What to do:
1. From the passage on shaking the dust off the feet, list every scripture reference that names a book of the Bible, in the order they appear.
2. Answer these questions from the passage on shaking the dust off the feet.
(a) Outside the Limited Commission, against whom was the only other example of shaking dust off the feet directed?
(b) In the parable, what did the master's troops do to the murderers and their city?
(c) To whom did Jesus' servants first take the wedding feast invitation?
3. Decide whether each statement agrees with the passage on shaking the dust off the feet. Answer yes or no, and quote the words that decide it.
(a) The Limited Commission was meant to be Jesus' final instructions about spreading the Good News.
(b) In the parable, some of the invited guests killed the master's servants.
(c) The task Jesus gave his disciples is compared to marking trees for removal.

===== Passage shown

The Limited Commission was never intended to be Jesus’ final instructions about spreading the Good News. It was a very specific part of his earthly ministry.

Understanding the Significance

Shaking the dust off their feet was not simply a way of saying, it’s time to move on. It was an official declaration or “testimony” that this family or town should be marked for judgment (Matthew 10:15). Outside of the Limited Commission, the only other example we have of shaking dust off of the feet is against Jewish communities who rejected Paul’s preaching (see Acts 13:51). In every case, it was an apostolic condemnation of the people living there because they refused to welcome the King’s ambassadors.

Have you ever walked through a forest and seen trees marked for removal? Someone was tasked with locating those trees and marking them to be cut down. This is similar to the task Jesus gave his disciples. If the disciples had to shake a town’s dust off their feet, Jesus said, “It will be more bearable on that day for Sodom than for that town” (Luke 10:12).

Do we realize this is what we’re saying when we ask, “When should I shake the dust off my feet?” We are essentially asking, “When can I mark these people for condemnation?” Even if we had been tasked with doing that (which we haven’t), should we really be eager to do so?

Understanding the Big Picture

Jesus told a parable that can really help us understand what it means to shake the dust off your feet. Jesus said the kingdom of God is like a wedding feast to which many were invited (Matthew 22:1-14). However, the invited guests “would not come” (vs. 3). When the master’s servants invited them to “come to the wedding feast” (vs. 4), they ignored, mistreated, and even killed the master’s servants (vs. 6). 

The master in Jesus’ parable, “sent troops and destroyed those murderers and burned their city” (vs. 7). Then the master said to his servants, “The wedding feast is ready, but those invited were not worthy. Go therefore to the main roads and invite to the wedding feast as many as you find” (vs. 8). The servants went and found all kinds of people to fill the wedding hall with guests.

The Limited Commission, in which Jesus told the disciples to shake the dust off their feet, is equivalent to the first part of Jesus’ parable. Jesus’ servants took the wedding feast invitation to those who were first invited, the Jewish people. Only after their initial rejection could the invitation be taken to the whole world.

==========
===== Supplied data

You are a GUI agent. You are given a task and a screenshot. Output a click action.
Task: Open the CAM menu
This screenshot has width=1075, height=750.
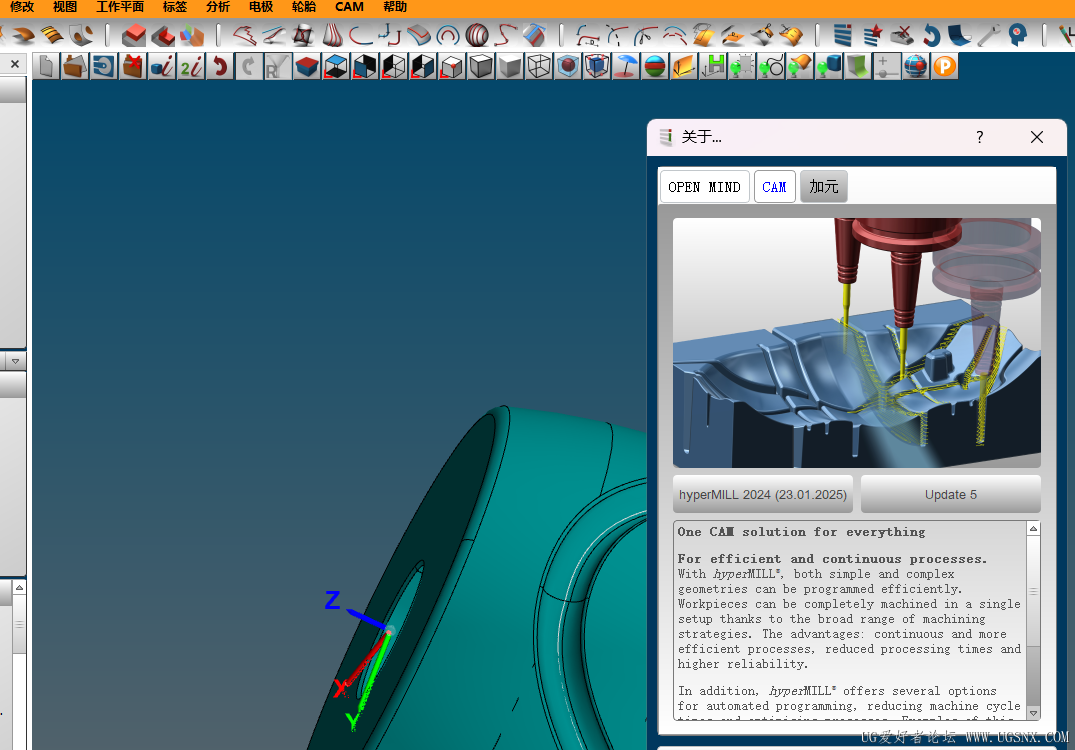(x=349, y=7)
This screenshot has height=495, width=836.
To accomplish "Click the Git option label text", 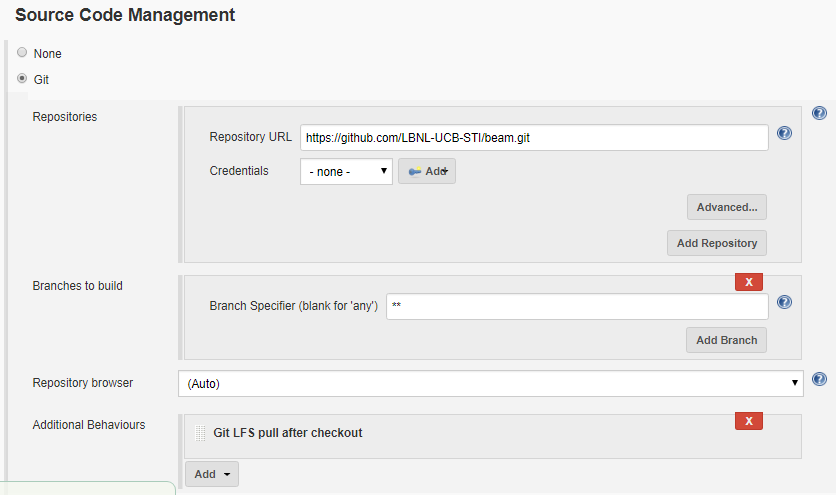I will click(41, 79).
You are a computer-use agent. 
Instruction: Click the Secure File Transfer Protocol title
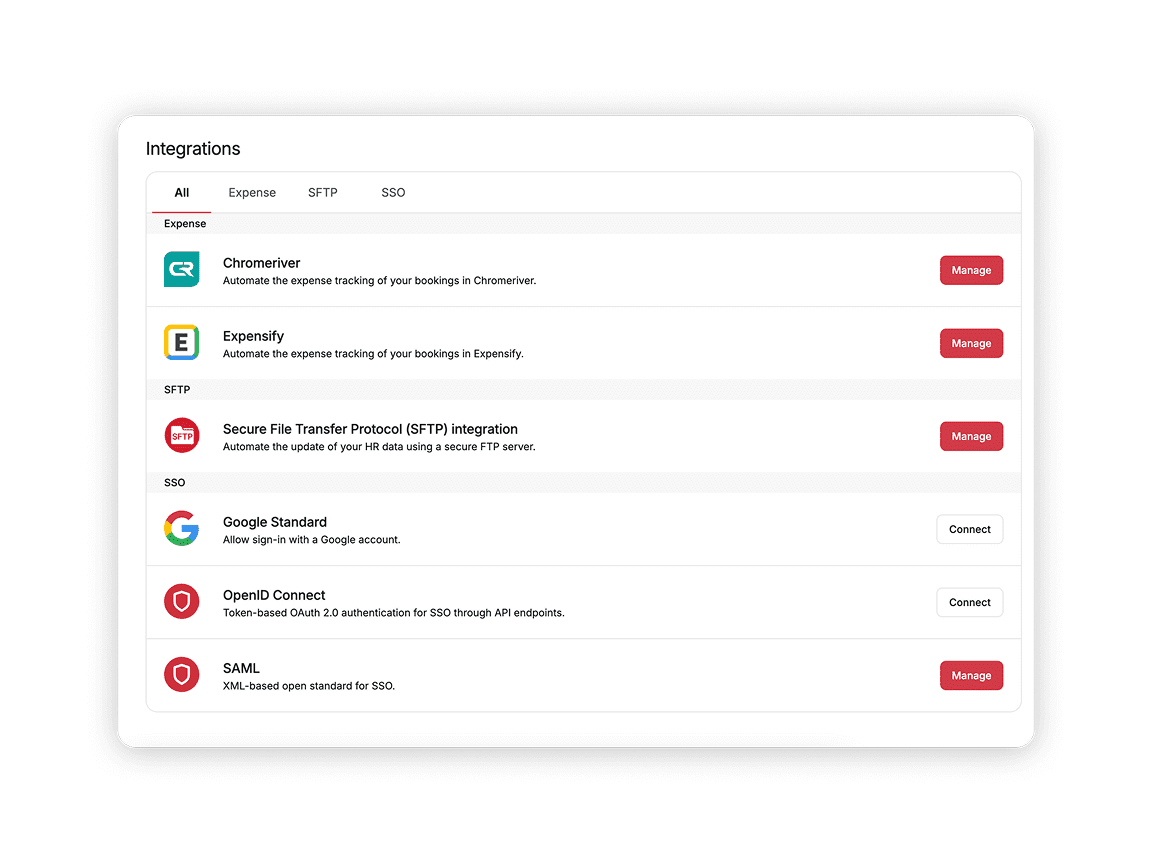370,428
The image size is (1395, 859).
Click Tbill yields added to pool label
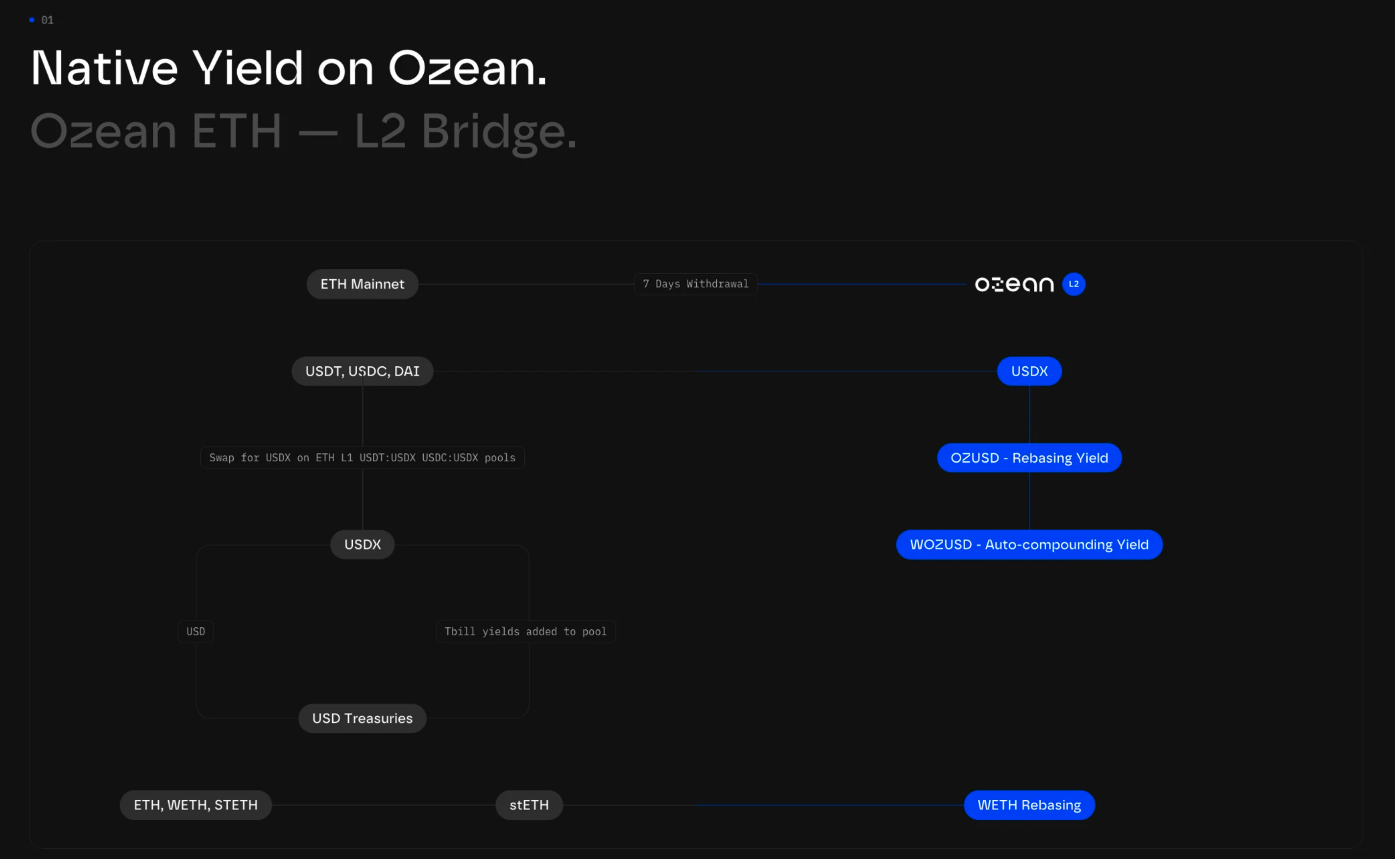(x=525, y=632)
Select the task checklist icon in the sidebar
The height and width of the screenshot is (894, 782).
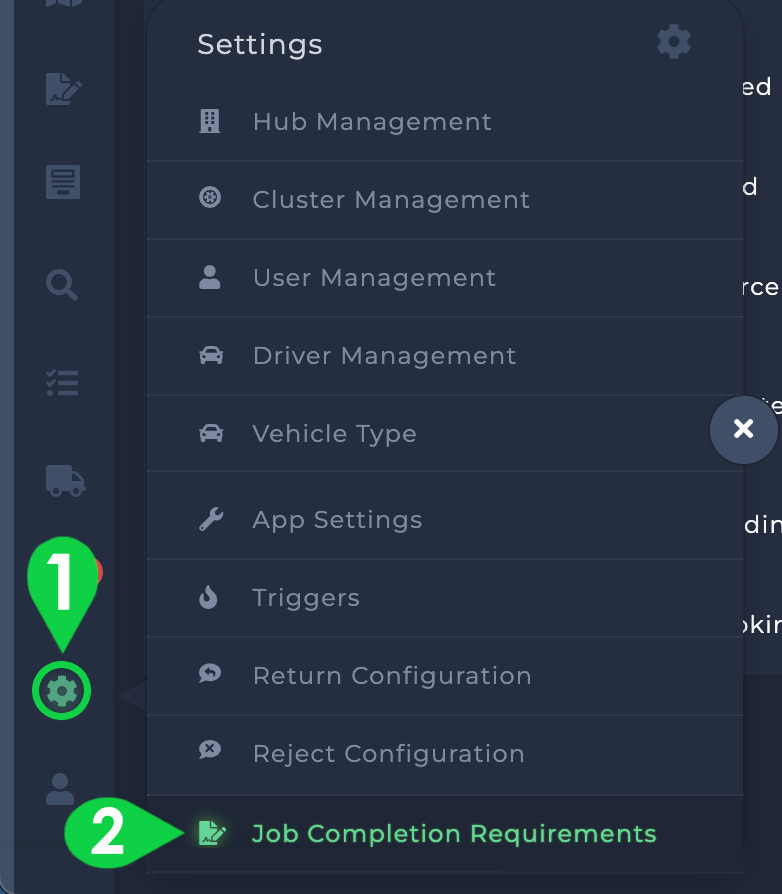tap(61, 383)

==========

Solutions by task:
1.
Matthew 10:15
Acts 13:51
Luke 10:12
Matthew 22:1-14

2.
(a) Jewish communities who rejected Paul's preaching
(b) They destroyed the murderers and burned their city.
(c) The Jewish people

3.
(a) No: "The Limited Commission was never intended to be Jesus’ final instructions about spreading the Good News."
(b) Yes: "they ignored, mistreated, and even killed the master’s servants"
(c) Yes: "This is similar to the task Jesus gave his disciples."